Matt Hanson, visiting professor in communication and marketing at Purdue University Calumet and co-owner of Digital Marketing, “V” as in Victor, shared some tips on making the most out of email marketing to a record crowd gathered Friday for the Morning Business Hour session at First Financial Bank in Crown Point.
More than 50 people from a wide range of local businesses filled the bank lobby to learn how to maximize email marketing strategies.
“Be relevant,” Hanson said.
Businesses must be proactive and consistent in how they gather information for their email lists and use that information to tailor messages to recipients’ needs. For example, florists could send out birthday and anniversary reminder emails while limousine companies can send out wedding or party planning tips.
Be cautious about using email to inundate subscribers with sales and promotions. Constant use of sales trains clients to only shop sales and can devalue email as a tool for marketing.
Hanson suggested businesses not be afraid to give away at no charge a little information on their websites or in their emails that will be useful to the recipients. If recipients learn they can expect helpful tips, they will be more inclined to open emails — the most difficult aspect of email marketing.
Only 18 percent of all emails are opened. Only 6 percent of those who open will click through to download a picture email. Only another 6 percent of those who open the email’s visuals will click over to the website. That equates to about 1 email in 100 being successfully opened.
Direct mail marketing — a mass mailing to strangers who have not even signed up for information — has a 2 percent success rate.

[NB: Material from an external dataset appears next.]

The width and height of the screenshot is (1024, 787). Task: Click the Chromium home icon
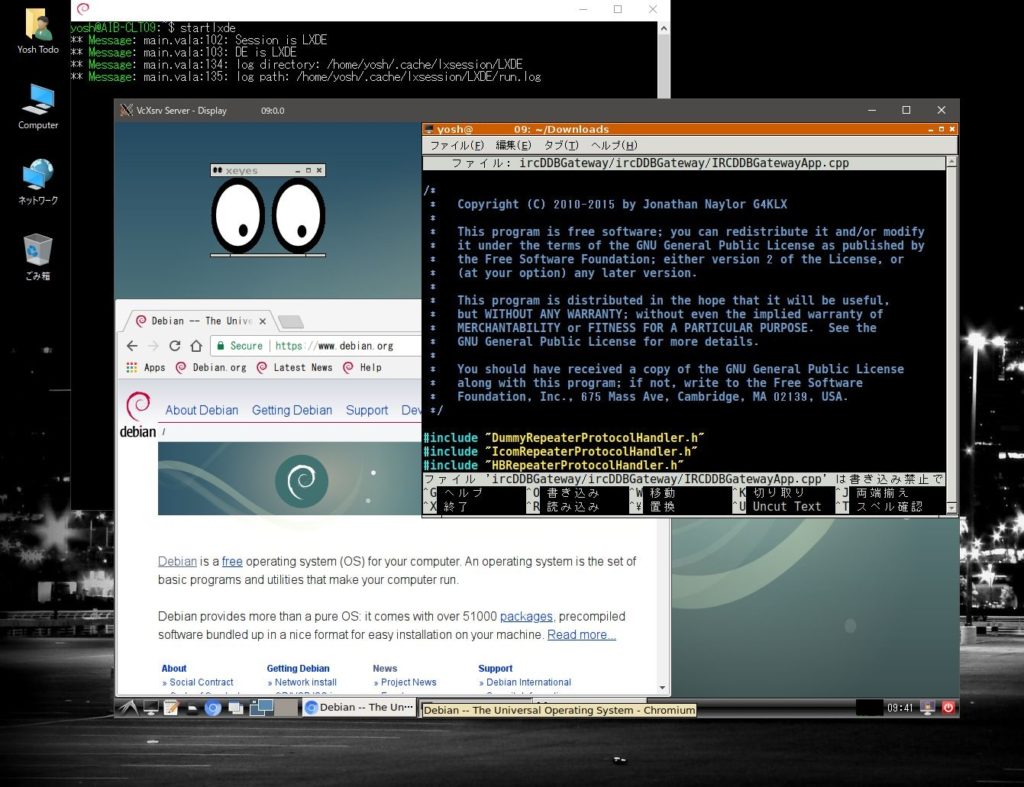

Steven Ogrentz, sales manager for Schepel Buick-GMC Inc. in Merrillville, said the dealership already uses some of the tips highlighted by Hanson including sending out relevant emails such as oil change reminders.
Ogrentz said the dealership, which was No. 1 in Buick-GMC sales in Northwest Indiana in 2011, is always looking for ways to tap into the power of the Internet.
“Seventy percent of our business is online,” Ogrentz said. Even loyal customers use the Internet to research vehicles before coming into the dealership.
Making the most of that online contact is critical as auto sales evolve.
“I did learn a few things. It makes you realize what you are doing right and wrong,” Ogrentz said.